Depuis les années 1970, Stephen et Timothy Quay, jumeaux américains installés en Angleterre, exercent sous diverses formes – courts métrages d’animation, films d’art, documentaires éducatifs – leur goût pour un univers visuel et sonore excentrique aux origines culturelles diverses : peinture, contes peu connus, pièces de musée imaginaires… On leur doit ainsi des œuvres singulières, tel Le Cabinet de Jan Svankmajer, inspirée du maître de l’animation tchèque qu’ils vénèrent, ou La Rue des Crocodiles qui en 1986 leur apporta une plus large reconnaissance. En 1995, ils passent le cap du long-métrage et sortent durablement de l’anonymat avec Institut Benjamenta (sous-titré Ou ce rêve qu’on appelle la vie humaine), où ils posent déjà les bases d’une expérience filmique vécue comme un voyage de somnambule, où la perception se brouille et laisse la porte ouverte aux fantasmes. Leur seconde expérience en la matière, réalisée avec plus de moyens, opère le prolongement de cet univers et de leur art.
« Frontière entre réalité et fantasme »
Éperdument épris de la belle cantatrice Malvina, le Dr Droz met en œuvre une science maléfique pour la faire sienne. Il la fait mourir sur scène grâce à une de ses inventions, puis la ramène à la vie dans son repaire, la destinant à un mystérieux projet. Quelque temps plus tard, il invite dans son domaine un accordeur de pianos du nom de Felisberto afin d’entretenir les sept automates de sa création…
Tout l’art visuel des frères Quay consiste à brouiller la frontière entre réalité et fantasme. Cela passe d’abord par la lumière : des ombres qui se prennent à bouger (héritage des films expressionnistes), un éclairage souvent diffus qui estompe les contours et parfois absorbe carrément les silhouettes. Les prises de vue au travers de surfaces semi-opaques ou déformantes (verres convexes, voiles) contribuent aussi à perturber notre perception. Il y a aussi ce montage élaboré, qui ne se contente de raccorder les séquences en fondu enchaîné pour suggérer la traversée du film en somnambule, mais qui sait jouer sur des plans très courts, voire sur leur répétition, pour nous faire douter de la réalité de ce que le héros vient de voir. L’introduction de séquences animées (car l’animation sous-tend toujours le travail des Quay) parachève l’osmose visuelle entre le monde réel et celui de l’imagination. Mais les cinéastes ne se reposent pas pour autant sur les mêmes procédés et inspirations. Institut Benjamenta empruntait son esthétique en noir et blanc aux films de Carl Dreyer et au courant expressionniste allemand ; L’Accordeur…, sans renier cet héritage, ose un usage certes primaire mais heureux de la couleur (filtres ocres pour la chaleur rassurante, bleus pour la froideur mortifère), et certains plans se rapprochent volontiers de la peinture.

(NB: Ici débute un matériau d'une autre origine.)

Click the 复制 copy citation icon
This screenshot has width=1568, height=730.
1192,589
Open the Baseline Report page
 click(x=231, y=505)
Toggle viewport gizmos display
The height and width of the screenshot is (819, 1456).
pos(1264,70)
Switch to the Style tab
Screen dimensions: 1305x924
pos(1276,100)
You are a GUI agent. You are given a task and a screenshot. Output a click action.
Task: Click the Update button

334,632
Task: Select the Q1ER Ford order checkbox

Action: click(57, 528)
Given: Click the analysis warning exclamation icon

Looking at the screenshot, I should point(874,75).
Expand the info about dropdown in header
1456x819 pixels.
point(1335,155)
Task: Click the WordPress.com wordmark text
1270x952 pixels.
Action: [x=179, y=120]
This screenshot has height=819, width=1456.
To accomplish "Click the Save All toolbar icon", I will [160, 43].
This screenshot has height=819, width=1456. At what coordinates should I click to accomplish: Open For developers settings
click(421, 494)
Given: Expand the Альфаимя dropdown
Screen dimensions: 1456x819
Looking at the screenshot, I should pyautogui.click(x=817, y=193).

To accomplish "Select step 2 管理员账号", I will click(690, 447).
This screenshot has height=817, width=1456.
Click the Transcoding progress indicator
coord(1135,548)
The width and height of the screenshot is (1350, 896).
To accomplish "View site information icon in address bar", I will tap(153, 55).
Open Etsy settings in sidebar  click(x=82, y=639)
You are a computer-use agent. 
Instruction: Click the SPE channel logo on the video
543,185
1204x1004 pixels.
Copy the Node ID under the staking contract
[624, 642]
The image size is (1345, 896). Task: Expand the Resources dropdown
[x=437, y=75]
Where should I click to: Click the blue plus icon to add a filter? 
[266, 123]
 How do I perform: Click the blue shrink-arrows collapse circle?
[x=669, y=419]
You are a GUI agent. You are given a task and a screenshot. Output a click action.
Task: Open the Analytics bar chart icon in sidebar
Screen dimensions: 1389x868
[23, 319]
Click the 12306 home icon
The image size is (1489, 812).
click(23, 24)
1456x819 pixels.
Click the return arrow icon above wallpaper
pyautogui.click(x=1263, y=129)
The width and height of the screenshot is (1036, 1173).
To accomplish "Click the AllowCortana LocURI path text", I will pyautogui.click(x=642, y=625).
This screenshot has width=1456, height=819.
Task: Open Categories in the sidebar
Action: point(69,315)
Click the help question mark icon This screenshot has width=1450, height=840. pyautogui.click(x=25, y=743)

« Somme de créations artistiques de temps anciens »
Malgré les sources différentes de leurs deux longs métrages (Institut Benjamenta contait l’éducation d’un majordome, L’Accordeur… mêle la science-fiction et le conte fantastique), on y retrouve la même atmosphère gothique teintée d’un fort érotisme. C’est peut-être sur ce fond-là que les frères conteurs devraient prendre garde à ne pas se répéter. Les deux films partagent le même canevas scénaristique du héros pénétrant dans un milieu aux rites étranges dirigés par un démiurge inquiétant (incarné dans les deux films par l’Allemand Gottfried John), et se trouvant sujet et objet de désirs contradictoires. Il est bien sûr trop tôt pour parler de balbutiement, mais il serait dommage que des créateurs aussi inspirés par ailleurs se replient sur des facilités.
On ne s’étonne pas qu’une telle inspiration visuelle, et cette propension au rêve, aient attiré l’admiration de Terry Gilliam lui-même, qui n’a pas hésité à participer à la production de ce film. Mais s’il arrive au réalisateur de Brazil de mettre son art au service d’un discours anticonformiste, les frères Quay se positionnent plus comme des conteurs purs. Ils n’ont pas à en rougir : chantres d’un univers alternatif qui serait la somme de créations artistiques de temps anciens, la créativité de leur cinéma atteint un enchantement rare, qui sait inspirer l’émotion et l’émerveillement au spectateur, tout en excitant sa curiosité au lieu de l’abrutir.